> **Aim of the task**
Every entry, from first to last, is to be retyped without any alteration.

══ Provided information ══

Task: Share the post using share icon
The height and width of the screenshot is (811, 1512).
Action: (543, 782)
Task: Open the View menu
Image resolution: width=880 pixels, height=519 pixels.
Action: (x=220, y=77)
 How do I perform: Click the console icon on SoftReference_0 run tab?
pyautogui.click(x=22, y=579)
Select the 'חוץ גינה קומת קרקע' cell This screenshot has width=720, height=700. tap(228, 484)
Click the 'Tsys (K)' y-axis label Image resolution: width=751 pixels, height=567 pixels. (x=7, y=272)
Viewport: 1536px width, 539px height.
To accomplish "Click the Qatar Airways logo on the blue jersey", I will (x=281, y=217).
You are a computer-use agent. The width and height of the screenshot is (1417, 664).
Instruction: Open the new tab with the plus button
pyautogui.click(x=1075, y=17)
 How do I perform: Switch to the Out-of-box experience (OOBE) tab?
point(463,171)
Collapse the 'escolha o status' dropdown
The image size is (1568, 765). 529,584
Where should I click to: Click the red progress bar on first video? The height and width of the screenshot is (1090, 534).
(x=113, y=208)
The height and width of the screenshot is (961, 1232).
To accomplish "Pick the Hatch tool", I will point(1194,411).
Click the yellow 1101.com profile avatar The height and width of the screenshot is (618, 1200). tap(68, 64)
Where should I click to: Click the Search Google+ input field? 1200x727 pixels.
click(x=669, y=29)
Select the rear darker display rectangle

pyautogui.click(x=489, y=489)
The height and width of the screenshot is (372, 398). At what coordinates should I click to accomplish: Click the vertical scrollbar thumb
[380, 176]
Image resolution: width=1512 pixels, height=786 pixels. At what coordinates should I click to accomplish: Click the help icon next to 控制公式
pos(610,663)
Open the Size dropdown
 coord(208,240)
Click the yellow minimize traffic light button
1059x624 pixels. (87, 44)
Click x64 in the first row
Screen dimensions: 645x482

═══

> **Written solution**
Task: Share the post using share icon
The height and width of the screenshot is (811, 1512).
Action: (543, 782)
Task: Open the View menu
Image resolution: width=880 pixels, height=519 pixels.
Action: (x=220, y=77)
 How do I perform: Click the console icon on SoftReference_0 run tab?
pyautogui.click(x=22, y=579)
Select the 'חוץ גינה קומת קרקע' cell This screenshot has width=720, height=700. tap(228, 484)
Click the 'Tsys (K)' y-axis label Image resolution: width=751 pixels, height=567 pixels. (x=7, y=272)
Viewport: 1536px width, 539px height.
To accomplish "Click the Qatar Airways logo on the blue jersey", I will (x=281, y=217).
You are a computer-use agent. The width and height of the screenshot is (1417, 664).
Instruction: Open the new tab with the plus button
pyautogui.click(x=1075, y=17)
 How do I perform: Switch to the Out-of-box experience (OOBE) tab?
point(463,171)
Collapse the 'escolha o status' dropdown
The image size is (1568, 765). 529,584
Where should I click to: Click the red progress bar on first video? The height and width of the screenshot is (1090, 534).
(x=113, y=208)
The height and width of the screenshot is (961, 1232).
To accomplish "Pick the Hatch tool", I will point(1194,411).
Click the yellow 1101.com profile avatar The height and width of the screenshot is (618, 1200). tap(68, 64)
Where should I click to: Click the Search Google+ input field? 1200x727 pixels.
click(x=669, y=29)
Select the rear darker display rectangle

pyautogui.click(x=489, y=489)
The height and width of the screenshot is (372, 398). At what coordinates should I click to accomplish: Click the vertical scrollbar thumb
[380, 176]
Image resolution: width=1512 pixels, height=786 pixels. At what coordinates should I click to accomplish: Click the help icon next to 控制公式
pos(610,663)
Open the Size dropdown
 coord(208,240)
Click the yellow minimize traffic light button
1059x624 pixels. (87, 44)
Click x64 in the first row
Screen dimensions: 645x482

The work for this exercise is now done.